24 Jul 2012 Evaluate

Market regulator, Securities and Exchange Board of India (SEBI) has revised the eligibility criteria for stocks in derivatives segment, according to which the benchmark liquidity level for any scrip to be eligible for trading in the derivatives segments has been hiked. The minimum Median Quarter Sigma Order Size (MQSOS) requirement for a stock to be eligible for introduction in derivatives segment has been revised to Rs 10 lakh from the present Rs 5 lakh.

Apart from this, minimum market wide position limit to retain its spot once the stock is listed in futures and options (F&O) segment, too has been raised from Rs 60 crore to Rs 200 crore. Also the minimum MWPL requirement for a stock to be eligible for introduction in derivatives segment has been revised to Rs 300 crore from the present minimum MWPL requirement of Rs 100 crore.

An additional criterion of 'stock derivatives to have average monthly turnover in derivatives segment for last three months of Rs 100 crore' has also been decided to be implemented for a stock to be retained in derivatives segment.

The F&O segment could lose at least 20% of its stocks once the new norms announced by the SEBI’s for including and retaining stocks in the segment take effect.
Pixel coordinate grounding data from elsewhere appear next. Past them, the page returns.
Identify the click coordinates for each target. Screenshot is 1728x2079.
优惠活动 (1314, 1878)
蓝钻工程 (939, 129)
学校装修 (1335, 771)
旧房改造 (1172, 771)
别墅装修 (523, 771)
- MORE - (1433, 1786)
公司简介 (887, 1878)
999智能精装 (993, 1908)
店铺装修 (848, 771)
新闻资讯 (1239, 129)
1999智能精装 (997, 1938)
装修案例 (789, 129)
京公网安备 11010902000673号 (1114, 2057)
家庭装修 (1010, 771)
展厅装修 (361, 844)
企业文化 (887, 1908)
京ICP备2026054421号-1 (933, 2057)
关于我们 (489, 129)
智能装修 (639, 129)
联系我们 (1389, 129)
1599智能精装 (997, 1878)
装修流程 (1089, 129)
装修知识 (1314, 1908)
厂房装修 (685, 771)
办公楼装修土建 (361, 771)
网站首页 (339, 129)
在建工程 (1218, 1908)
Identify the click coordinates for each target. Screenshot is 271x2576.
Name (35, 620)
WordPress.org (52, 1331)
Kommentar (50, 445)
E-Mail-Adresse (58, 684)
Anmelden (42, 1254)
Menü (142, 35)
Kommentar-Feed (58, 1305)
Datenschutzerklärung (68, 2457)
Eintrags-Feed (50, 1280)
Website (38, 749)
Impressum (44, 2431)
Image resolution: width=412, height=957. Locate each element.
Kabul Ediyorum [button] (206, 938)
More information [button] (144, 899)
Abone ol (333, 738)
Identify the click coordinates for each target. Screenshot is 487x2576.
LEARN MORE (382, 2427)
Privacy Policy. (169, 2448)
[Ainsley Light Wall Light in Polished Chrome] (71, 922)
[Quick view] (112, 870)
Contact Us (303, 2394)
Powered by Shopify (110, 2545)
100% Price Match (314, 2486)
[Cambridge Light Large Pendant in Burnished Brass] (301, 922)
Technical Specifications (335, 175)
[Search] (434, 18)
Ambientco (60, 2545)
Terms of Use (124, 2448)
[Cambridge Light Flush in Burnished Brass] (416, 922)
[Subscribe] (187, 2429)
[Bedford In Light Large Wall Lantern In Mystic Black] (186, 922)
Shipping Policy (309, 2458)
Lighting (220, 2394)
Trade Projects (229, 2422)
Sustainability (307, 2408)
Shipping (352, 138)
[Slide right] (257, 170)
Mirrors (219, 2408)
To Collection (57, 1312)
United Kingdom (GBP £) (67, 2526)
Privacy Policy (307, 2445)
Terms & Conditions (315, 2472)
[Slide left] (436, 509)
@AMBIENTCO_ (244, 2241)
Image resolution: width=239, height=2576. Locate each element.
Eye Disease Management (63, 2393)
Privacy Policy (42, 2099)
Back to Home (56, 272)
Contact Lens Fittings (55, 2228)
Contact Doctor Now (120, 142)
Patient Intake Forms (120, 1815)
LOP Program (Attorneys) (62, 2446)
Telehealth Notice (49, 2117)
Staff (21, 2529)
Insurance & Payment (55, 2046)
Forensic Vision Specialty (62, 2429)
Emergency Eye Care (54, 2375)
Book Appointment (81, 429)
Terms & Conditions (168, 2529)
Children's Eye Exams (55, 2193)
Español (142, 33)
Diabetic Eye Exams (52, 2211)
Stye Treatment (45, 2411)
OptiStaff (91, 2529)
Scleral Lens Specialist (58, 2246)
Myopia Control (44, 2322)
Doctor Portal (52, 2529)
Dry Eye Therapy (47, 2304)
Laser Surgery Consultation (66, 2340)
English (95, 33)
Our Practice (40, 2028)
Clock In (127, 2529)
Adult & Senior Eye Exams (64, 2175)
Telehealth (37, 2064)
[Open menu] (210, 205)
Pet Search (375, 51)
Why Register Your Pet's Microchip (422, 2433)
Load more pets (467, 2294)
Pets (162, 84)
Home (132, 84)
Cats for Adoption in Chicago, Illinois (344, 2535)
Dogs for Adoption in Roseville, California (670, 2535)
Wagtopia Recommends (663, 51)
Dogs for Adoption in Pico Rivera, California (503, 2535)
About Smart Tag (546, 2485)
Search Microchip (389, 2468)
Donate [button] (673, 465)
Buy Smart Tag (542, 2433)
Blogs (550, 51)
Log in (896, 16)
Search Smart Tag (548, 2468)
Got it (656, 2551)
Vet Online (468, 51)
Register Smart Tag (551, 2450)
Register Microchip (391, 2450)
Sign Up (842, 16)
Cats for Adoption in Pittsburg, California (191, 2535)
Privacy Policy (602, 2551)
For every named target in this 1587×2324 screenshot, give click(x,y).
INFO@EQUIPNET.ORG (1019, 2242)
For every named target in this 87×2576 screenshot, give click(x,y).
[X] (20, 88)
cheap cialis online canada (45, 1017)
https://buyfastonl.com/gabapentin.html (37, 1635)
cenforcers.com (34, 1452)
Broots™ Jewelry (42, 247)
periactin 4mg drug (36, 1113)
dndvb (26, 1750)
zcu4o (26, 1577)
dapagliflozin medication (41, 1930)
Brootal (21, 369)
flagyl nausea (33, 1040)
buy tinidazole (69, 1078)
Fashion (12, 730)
SEBI has directed that no fresh month contract shall be issued on stocks that may exit the F&O segment, however, the existing unexpired contracts may be permitted to trade till expiry and new strikes may also be introduced in the existing contract months.

There are 226 stocks in the National Stock Exchange’s F&O list and around 50 of them are likely to lose their eligibility to trade in futures and options after the implementation of the new norms.